Arya memutuskan untuk bermain sepak bola kecil bersama sahabat-sahabatnya. Di tengah permainan, mereka mulai tertawa lagi, melupakan beban yang mereka rasakan selama persidangan.
“Lihat, Arya ketinggalan bola!” teriak Mitha sambil tertawa.
Arya mengejar bola sambil tersenyum lebar. Ia senang melihat sahabat-sahabatnya kembali ceria.
Di sisi lain, orang tua mereka saling berbincang, menjalin hubungan yang lebih erat. Mereka sepakat untuk terus mendukung anak-anak mereka, tetapi juga mengingatkan mereka untuk tetap bermain dan menikmati masa kecil mereka.
“Kita harus memastikan mereka tidak terlalu terbebani,” kata ayah Saka.
“Iya, mereka masih anak-anak,” jawab ayah Abdi.
***
Sore harinya, sebelum pulang, Arya mengumpulkan sahabat-sahabatnya. Ia tahu mereka telah melalui banyak hal dalam beberapa minggu terakhir.
“Aku memutuskan untuk menghentikan sementara kegiatan di DreamWorks selama satu minggu ke depan,” kata Arya. “Kita semua butuh waktu untuk bermain dan belajar seperti anak-anak lainnya.”
Abdi tersenyum lega. “Terima kasih, Arya. Aku rasa itu ide yang bagus.”
Saka mengangguk setuju. “Aku juga butuh waktu untuk memperbaiki mainan di rumah.”
Mitha menambahkan, “Dan aku ingin menggambar sesuatu yang baru.”
***
Saat bus kembali membawa mereka ke rumah masing-masing, suasana terasa lebih ringan. Tidak ada lagi wajah murung atau beban berat yang terlihat di wajah mereka. Arya merasa puas karena berhasil mengembalikan semangat sahabat-sahabatnya.

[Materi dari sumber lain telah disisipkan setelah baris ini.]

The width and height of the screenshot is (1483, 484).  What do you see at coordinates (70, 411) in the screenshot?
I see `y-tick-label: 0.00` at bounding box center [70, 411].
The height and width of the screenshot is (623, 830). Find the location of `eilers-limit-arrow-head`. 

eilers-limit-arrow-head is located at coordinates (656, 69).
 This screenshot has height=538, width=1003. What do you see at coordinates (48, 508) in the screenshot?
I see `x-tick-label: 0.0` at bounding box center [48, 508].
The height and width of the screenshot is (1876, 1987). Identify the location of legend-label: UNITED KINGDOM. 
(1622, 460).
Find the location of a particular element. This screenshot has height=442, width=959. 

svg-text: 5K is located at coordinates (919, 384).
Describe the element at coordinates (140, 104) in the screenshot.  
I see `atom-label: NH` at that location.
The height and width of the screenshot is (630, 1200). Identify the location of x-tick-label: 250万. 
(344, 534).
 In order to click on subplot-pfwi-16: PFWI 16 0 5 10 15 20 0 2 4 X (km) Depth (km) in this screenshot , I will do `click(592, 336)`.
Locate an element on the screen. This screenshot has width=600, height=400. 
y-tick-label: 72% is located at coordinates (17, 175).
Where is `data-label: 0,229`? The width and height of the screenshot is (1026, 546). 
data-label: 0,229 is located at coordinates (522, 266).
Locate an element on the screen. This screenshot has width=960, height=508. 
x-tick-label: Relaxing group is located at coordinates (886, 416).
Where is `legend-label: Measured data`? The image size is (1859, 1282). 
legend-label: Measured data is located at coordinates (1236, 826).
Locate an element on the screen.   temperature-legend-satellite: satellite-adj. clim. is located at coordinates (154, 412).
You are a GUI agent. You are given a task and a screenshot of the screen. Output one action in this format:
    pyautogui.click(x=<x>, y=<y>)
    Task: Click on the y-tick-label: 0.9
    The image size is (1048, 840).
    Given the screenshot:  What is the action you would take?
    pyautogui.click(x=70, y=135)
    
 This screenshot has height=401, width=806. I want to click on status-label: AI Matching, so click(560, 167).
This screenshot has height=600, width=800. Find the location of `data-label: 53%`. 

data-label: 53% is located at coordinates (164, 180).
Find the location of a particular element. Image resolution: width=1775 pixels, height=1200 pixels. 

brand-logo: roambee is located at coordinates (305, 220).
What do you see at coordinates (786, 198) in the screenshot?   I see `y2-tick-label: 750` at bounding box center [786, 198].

Hari itu, Arya belajar sesuatu yang penting. Meskipun dunia bisa kejam, kebersamaan dan dukungan keluarga serta sahabat bisa membuat semuanya lebih baik. Dan meskipun mereka adalah bagian dari DreamWorks, mereka tetaplah anak-anak yang pantas menikmati masa kecil mereka.